К тому же Михаил Федорович, как и все его родственники, был стороной страдательной, что всегда казалось привлекательным и дорогим русскому умонастроению. Прошедший через страдания всегда поймет страдания другого, а значит — умилосердствует и поможет. Михаил отроком пострадал от злого Бориса Годунова, когда его разлучили с отцом и матерью и сослали вместе с теткой в Заонежский Толвуйский погост. Вкладывая в уста Филарета Никитича горькие причитания: «милые… мои детки маленки, бедные остались, кому… их кормить и поить?» — книжник вполне обоснованно рассчитывал на горячее читательское сочувствие[5].

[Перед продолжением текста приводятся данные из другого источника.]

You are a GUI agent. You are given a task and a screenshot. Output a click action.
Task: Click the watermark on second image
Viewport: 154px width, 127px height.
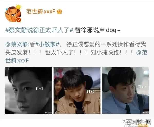[97, 113]
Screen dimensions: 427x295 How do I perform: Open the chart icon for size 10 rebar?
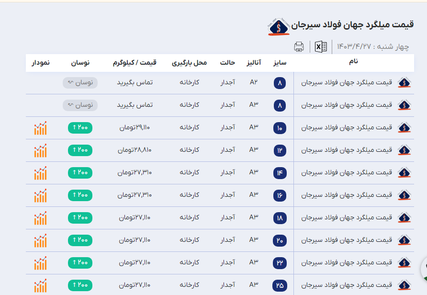[x=40, y=128]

Безликость первого Романова имела и то преимущество, что позволяла каждой из общественных сил связывать с ним свое представление о том, каким будет будущее. Ближайшее окружение Михаила Федоровича, для которого личные качества претендента не были тайной за семью печатями, делало ставку на его покладистость и молодость. «Миша Романов молод, разумом еще не дошел и нам будет поваден», — эти слова, якобы принадлежащие боярину Ф. И. Шереметеву, непременно упоминают историки для характеристики позиции аристократии в момент избрания Михаила Федоровича.

Позиция аристократии нашла свое выражение в попытке Боярской думы ограничить власть будущего царя. Правда, сама ограничительная запись не найдена и исследователям приходится довольствоваться туманными намеками на факт ее существования. Между тем в самой идее ограничения не было ничего необычайного. После опричного неистовства знатные роды стремились оградить себя от крайних проявлений самодержавного деспотизма, бессудных и безвинных опал и конфискаций. Сидевшие с 1608 года в Москве польские послы сообщали о настроениях «очень знатных людей», которым чрезвычайно импонировала «наша свобода, потому что своя неволя им уж очень надоела, особенно когда они вспомнят, что было во времена Бориса и теперь при Шуйском»[6].

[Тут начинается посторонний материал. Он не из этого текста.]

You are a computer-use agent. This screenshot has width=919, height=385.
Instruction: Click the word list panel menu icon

Ограничительную запись дал царь Василий Шуйский. Правовые гарантии были внесены в договоры об избрании на русский престол польского королевича Владислава. То был, по определению В. О. Ключевского, «первый опыт построения государственного порядка на основе формального ограничения верховной власти», с которым в 1613 году столкнулись и Романовы.

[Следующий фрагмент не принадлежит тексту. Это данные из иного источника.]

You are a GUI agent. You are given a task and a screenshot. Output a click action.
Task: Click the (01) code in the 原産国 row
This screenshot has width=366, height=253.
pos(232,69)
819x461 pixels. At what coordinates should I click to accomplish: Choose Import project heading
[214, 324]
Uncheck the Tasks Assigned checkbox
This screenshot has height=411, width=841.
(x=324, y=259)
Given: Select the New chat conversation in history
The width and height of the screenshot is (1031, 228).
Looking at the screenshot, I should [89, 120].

В этой череде ограничительных договоров и клятв некоторые ученые усматривают один из важнейших перекрестков отечественной истории — появление уникальной возможности оградиться от самодержавного произвола правами, пускай и закрепленными на первых порах за элитарной частью правящего класса. Однако размышления о подобных вариантах развития мало связаны с реальной ситуацией начала века. Вольно было высшим чинам, хлебнувшим царского лиха, мечтать об ограничении власти государя. Но мечтания эти совершенно не соответствовали тому, чего жаждали чины меньшие, заполнявшие государев двор и принадлежавшие к провинциальному дворянству. Для них самодержавие и «холопий статус» надменной и гордой аристократии были гарантией от произвола «земледержавцев». Они хотели одной власти — власти царя, и одного права — равного бесправия всех перед монархом. Они вовсе не желали власти множества, которое представлялось дворянству именно как приобретение знатью политических прав в обход старины и обычая.

Понятно, что в подобной среде всякое ограничение, не подкрепленное серьезной силой, должно было незаметно раствориться. Тем более что большая часть аристократии искала удачу не в защите своих корпоративных интересов, а в зыбких личных связях и преимуществах, в близости к государю. Словом, не палата пэров, а покоившаяся на обычае Боярская дума; не Великая хартия вольностей, а интрига и «поваден нам будет» — вот идеал боярина.

Многолетнее разрушение государственности ради достижения узкосословных целей сменилось к концу Смуты пониманием самоценности государства, воплощенного в образе православного монарха. Восстановление единства Московского царства и выбор «всенародным множеством» богоданного и богохранимого государя воспринимались как единственный путь спасения и дополнялись готовностью к жертвенности. Весь опыт Смуты упрочивал идею монархии, поставив перед новой династией задачу ее укрепления.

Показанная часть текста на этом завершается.